## Source document
'''
Latin American Oil Market Outlook

US sanctions on Venezuela are beginning to bite. According to Platts cFlow, total Venezuelan clean product imports in February have dropped to around 60 MB/D, that’s about 110 MB/D lower MoM and year-on-year. Venezuela’s embattled refining sector is also feeling the pinch. Lack of imported naphtha for oil diluent forced Venezuela to blend domestic light crude with extra heavy oil in order to keep crude exports moving, hurting supply to local refineries. Platts Analytics expects 2Q 2019 Venezuelan runs to average 160 MB/D, 90 MB/D lower year-on-year but risks to the downside are high. In Mexico, Madero and Minatitlan refineries are up and running but overall runs remain weak. In Brazil, crude runs are set to improve modestly in 2Q 2019. Overall Latin American refinery runs are projected to average 4045 MB/D in 2Q 2019, 400 MB/D lower year-on-year.

Decline of China’s auto sales expected to persist in 1Q19 but reverse later on

China’s vehicle sales continued plunging year-on-year in January for the seventh consecutive month, largely on the back of high base last year and weakening fundamentals. The sliding is expected to persist throughout 1Q19 due to lower sales during the Chinese New Year holidays. Yet with stimulus policies to be unveiled over the coming months, we expect the decline in China’s vehicle sales will be reversed in 2H19. For 2019 as a whole, the growth of China’s total vehicle sales is forecast to reach 3.2% before rising to 4.8% in 2020 as against a decline of 1.3% last year. Coupled with improved vehicle fuel efficiency and booming electric vehicle sales, China’s gasoline demand is expected to surge by 96 MB/D in 2019 and 121 MB/D in 2020, compared with 105 MB/D in 2018.
'''
[Data records]
'''
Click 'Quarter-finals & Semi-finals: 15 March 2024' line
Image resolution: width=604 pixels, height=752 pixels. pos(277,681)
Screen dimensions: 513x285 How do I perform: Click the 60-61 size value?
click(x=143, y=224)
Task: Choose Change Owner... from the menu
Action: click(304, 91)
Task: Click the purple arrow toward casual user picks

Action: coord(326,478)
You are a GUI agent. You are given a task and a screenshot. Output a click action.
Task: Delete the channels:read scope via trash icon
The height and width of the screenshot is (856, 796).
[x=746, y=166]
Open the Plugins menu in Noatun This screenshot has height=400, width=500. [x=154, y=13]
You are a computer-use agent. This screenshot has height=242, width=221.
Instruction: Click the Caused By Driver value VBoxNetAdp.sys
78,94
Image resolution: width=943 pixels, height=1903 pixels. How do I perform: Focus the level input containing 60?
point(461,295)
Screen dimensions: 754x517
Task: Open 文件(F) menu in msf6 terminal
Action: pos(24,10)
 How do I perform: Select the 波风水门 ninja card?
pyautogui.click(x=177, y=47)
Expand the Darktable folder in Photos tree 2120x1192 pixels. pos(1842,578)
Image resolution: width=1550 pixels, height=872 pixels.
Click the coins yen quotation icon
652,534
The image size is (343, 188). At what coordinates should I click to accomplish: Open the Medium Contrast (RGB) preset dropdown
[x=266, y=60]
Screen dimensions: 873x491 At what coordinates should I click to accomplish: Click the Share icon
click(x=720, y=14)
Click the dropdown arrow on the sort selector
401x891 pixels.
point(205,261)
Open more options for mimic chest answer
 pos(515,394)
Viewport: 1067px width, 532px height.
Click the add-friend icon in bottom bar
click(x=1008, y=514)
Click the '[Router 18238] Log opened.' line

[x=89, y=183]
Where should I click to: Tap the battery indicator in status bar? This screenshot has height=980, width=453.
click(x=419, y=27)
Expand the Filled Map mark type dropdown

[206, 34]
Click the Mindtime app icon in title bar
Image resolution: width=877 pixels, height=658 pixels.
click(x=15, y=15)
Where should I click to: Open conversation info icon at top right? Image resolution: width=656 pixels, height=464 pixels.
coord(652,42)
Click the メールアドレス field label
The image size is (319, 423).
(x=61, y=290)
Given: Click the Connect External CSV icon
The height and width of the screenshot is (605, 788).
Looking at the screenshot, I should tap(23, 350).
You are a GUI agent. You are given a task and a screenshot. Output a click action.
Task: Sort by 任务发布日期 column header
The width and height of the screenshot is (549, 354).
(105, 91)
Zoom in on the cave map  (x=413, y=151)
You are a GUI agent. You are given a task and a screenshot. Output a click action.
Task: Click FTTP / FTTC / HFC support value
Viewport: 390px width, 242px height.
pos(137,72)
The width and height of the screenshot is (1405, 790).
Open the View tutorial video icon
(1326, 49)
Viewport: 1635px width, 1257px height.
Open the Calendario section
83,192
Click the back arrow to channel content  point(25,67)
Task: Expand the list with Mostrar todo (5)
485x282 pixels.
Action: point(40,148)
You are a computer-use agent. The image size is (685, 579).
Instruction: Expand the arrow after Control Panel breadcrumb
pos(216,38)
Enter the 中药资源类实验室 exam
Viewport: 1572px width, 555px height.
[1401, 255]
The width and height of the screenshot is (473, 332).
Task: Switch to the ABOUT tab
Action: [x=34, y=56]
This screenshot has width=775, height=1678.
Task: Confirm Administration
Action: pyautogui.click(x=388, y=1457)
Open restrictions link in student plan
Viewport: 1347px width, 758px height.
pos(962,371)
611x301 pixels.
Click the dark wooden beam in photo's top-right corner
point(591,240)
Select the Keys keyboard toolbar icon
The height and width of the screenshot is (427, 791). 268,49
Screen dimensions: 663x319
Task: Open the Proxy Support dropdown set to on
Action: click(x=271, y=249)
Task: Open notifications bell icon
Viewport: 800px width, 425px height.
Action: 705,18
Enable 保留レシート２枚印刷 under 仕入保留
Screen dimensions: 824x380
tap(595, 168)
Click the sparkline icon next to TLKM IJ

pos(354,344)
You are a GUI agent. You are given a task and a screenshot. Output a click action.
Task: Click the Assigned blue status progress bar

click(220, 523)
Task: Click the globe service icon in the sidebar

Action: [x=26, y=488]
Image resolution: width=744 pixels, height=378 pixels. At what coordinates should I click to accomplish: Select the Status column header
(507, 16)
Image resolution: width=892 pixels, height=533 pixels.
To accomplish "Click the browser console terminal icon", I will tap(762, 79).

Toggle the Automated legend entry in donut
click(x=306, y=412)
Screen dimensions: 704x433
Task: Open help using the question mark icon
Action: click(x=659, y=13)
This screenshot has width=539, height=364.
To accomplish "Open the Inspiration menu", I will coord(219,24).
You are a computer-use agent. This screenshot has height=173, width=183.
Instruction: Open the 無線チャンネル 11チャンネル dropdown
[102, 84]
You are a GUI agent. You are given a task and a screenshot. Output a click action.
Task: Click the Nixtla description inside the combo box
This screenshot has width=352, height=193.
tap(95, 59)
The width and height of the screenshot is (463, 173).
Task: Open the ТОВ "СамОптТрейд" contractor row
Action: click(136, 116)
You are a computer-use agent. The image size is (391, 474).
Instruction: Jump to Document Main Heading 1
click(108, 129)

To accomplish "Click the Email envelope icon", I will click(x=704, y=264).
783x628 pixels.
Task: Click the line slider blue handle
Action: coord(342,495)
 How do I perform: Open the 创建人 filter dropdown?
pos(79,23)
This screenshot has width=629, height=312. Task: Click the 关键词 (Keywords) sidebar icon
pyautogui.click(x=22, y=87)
'''
## Given request 1
Condense the paragraph of the oil market outlook that begins "China’s vehicle sales continued plunging" into a bulleted list that keeps its main facts.
## Given request 2
From the data rows, return the lines unchanged, starting at the line that contains "Click the dropdown arrow on the sort selector" and stopping after the line that contains "click(x=1008, y=514)".

## Correct answer 1
- China's vehicle sales fell year-on-year in January for the seventh straight month, mainly because of a high base last year and weakening fundamentals.
- The decline is expected to continue through 1Q19 because sales are lower during the Chinese New Year holidays.
- Stimulus policies due in the coming months are expected to reverse the decline in 2H19.
- Total vehicle sales growth is forecast at 3.2% for 2019 and 4.8% for 2020, after a 1.3% decline last year.
- Together with better vehicle fuel efficiency and booming electric vehicle sales, this is expected to raise gasoline demand by 96 MB/D in 2019 and 121 MB/D in 2020, compared with 105 MB/D in 2018.

## Correct answer 2
Click the dropdown arrow on the sort selector
401x891 pixels.
point(205,261)
Open more options for mimic chest answer
 pos(515,394)
Viewport: 1067px width, 532px height.
Click the add-friend icon in bottom bar
click(x=1008, y=514)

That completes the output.